W. Douglas McCombs, PhD, Interim Director and Chief Curator of the Albany Institute of History and Art said, “It’s an honor that Mayor Sheehan has selected the Albany Institute to serve as custodian for the Schuyler monument time capsule. What we see among its contents are the accomplishments of past generations and their dreams and aspirations for the future. There are lessons to be learned by all of us. We are pleased that the Albany Institute can be a facilitator of those lessons and a resource for future generations.”
On May 7, 1925, a copper box was laid into the foundation of the statue of Major General Philip Schuyler in front of Albany’s City Hall. The statue was a gift to the City of Albany from philanthropist George C. Hawley in memory of his wife, Theodora Amsdell Hawley. Hawley was a civic-minded businessman who amassed a fortune from real estate investments and the beer industry.

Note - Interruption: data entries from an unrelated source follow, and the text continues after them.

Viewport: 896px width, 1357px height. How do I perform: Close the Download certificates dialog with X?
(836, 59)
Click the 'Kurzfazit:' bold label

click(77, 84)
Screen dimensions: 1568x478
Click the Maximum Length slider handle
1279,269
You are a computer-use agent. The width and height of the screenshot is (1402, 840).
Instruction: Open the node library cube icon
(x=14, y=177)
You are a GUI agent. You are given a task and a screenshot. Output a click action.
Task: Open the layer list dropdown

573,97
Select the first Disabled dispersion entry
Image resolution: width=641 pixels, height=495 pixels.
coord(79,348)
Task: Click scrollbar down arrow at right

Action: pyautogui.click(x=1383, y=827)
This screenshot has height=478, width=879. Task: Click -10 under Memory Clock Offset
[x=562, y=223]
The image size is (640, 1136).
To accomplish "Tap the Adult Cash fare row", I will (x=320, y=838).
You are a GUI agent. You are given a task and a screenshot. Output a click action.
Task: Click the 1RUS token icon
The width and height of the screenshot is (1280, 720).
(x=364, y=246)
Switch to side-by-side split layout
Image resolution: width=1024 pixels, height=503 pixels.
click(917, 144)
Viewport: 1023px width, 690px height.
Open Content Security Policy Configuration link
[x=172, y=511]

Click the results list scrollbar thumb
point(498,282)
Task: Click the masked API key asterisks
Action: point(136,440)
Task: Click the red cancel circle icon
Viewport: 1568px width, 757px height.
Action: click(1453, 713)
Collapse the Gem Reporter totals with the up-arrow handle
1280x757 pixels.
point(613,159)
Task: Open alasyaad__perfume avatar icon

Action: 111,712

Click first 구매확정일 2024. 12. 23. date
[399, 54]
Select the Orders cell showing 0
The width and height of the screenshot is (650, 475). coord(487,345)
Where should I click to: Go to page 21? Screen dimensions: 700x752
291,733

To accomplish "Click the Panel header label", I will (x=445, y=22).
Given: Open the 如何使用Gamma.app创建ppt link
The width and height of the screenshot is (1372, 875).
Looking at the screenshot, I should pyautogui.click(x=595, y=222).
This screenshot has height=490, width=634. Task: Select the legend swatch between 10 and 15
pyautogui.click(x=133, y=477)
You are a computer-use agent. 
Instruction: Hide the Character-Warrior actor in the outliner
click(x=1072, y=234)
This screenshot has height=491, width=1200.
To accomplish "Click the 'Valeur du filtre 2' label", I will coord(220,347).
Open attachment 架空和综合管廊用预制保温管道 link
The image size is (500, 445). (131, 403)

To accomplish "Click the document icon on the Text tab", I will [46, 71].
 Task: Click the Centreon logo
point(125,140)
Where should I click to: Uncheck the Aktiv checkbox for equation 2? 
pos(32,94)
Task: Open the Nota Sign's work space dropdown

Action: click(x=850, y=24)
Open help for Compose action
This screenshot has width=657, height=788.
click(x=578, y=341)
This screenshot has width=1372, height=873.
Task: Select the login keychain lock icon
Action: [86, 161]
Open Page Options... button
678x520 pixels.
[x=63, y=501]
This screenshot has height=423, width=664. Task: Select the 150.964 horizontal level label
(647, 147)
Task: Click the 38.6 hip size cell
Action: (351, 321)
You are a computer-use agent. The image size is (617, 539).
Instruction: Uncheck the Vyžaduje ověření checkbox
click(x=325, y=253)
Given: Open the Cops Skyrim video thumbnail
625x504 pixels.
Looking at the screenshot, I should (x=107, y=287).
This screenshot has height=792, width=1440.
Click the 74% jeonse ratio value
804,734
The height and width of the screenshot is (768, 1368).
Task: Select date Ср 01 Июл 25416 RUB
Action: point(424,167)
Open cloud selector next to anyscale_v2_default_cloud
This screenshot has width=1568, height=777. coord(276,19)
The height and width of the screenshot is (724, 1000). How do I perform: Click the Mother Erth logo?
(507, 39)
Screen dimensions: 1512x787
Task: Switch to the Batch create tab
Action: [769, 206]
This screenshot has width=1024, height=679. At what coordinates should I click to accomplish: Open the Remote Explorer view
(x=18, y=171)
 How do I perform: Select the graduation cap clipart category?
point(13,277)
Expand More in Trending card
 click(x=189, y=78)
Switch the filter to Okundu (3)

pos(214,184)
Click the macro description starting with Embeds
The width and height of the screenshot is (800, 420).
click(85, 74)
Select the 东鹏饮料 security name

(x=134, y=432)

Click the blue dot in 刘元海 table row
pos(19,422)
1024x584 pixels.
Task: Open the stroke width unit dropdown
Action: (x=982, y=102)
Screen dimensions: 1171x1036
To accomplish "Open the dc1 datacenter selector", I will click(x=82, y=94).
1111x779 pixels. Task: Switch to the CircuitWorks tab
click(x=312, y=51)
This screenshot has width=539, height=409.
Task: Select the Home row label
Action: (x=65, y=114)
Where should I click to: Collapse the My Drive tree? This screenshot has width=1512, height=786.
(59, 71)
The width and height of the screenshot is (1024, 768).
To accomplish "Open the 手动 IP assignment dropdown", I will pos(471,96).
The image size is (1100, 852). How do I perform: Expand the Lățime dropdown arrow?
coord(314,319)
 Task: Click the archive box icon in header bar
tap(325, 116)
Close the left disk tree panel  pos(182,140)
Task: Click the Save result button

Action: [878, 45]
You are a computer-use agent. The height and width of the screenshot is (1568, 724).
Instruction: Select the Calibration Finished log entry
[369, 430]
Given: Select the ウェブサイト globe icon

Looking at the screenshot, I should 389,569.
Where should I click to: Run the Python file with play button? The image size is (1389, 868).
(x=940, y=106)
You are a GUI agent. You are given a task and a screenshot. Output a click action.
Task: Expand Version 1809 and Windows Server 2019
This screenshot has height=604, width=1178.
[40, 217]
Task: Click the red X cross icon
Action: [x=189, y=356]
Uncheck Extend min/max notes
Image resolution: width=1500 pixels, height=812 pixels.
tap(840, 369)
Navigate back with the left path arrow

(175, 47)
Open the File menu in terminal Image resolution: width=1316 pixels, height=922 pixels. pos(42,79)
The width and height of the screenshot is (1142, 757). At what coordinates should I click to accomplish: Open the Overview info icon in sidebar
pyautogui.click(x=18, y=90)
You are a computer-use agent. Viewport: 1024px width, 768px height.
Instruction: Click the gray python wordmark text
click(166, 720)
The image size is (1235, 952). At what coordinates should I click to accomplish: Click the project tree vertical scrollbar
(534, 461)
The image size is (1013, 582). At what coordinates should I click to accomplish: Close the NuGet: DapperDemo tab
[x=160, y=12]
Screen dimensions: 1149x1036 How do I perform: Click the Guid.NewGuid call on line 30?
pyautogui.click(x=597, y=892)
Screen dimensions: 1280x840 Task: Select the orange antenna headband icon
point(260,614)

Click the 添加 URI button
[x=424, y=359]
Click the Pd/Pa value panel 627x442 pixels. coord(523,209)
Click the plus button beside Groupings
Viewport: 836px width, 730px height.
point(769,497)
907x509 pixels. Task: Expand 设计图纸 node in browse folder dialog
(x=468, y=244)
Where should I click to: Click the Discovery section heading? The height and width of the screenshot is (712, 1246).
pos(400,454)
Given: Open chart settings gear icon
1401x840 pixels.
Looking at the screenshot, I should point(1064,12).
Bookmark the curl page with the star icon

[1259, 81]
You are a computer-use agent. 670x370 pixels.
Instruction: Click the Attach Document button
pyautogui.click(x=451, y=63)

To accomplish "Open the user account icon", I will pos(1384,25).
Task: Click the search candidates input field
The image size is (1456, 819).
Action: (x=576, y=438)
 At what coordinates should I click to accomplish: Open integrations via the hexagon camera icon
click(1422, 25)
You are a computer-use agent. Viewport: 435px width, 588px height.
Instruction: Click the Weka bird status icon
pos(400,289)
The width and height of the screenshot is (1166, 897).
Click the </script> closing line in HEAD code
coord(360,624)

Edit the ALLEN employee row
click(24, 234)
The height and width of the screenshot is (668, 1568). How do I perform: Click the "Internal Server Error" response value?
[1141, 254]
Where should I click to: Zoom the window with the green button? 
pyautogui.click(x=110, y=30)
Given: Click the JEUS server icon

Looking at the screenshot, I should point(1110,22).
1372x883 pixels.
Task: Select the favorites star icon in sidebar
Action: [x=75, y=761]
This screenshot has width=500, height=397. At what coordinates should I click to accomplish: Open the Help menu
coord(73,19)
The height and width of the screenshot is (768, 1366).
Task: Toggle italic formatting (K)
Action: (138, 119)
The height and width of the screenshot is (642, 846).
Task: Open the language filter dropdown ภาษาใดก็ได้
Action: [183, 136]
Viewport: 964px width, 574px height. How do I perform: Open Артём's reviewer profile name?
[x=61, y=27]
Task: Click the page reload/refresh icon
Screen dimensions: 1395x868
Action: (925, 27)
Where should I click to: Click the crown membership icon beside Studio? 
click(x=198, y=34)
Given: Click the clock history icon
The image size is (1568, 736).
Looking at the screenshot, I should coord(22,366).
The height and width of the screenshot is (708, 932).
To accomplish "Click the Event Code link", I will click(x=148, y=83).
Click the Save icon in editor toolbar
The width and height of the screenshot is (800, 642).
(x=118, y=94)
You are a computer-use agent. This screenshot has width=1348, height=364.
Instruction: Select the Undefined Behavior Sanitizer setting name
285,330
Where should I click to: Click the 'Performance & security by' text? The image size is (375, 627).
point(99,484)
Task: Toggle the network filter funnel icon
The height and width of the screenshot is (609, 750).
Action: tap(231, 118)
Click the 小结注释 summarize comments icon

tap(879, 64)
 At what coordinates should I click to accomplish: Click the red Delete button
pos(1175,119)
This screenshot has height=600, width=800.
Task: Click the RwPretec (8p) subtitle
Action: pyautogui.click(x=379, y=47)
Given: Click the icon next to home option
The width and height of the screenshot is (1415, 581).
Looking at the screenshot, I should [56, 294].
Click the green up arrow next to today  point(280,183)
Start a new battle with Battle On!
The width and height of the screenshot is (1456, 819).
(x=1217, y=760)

It was said at the time that: “Mr. Hawley has filled the metal box [time capsule] with numerous things which he feels may be of interest to inhabitants of the City of Albany in the future when it shall be finally opened, and its contents examined.” The existence and location of the box was known from a copy of a program from the statue's unveiling in 1925, which lists several items within a "bronze chest/incased in monument," including a map and atlas of Albany, newspapers from the time, currency, and photographs. A June 1952 Times Union article also mentions a bronze chest within the statue's pedestal containing such items.
Now, nearly a century after the box was first sealed in the base of the statue, its contents will be revealed to the public for the first time.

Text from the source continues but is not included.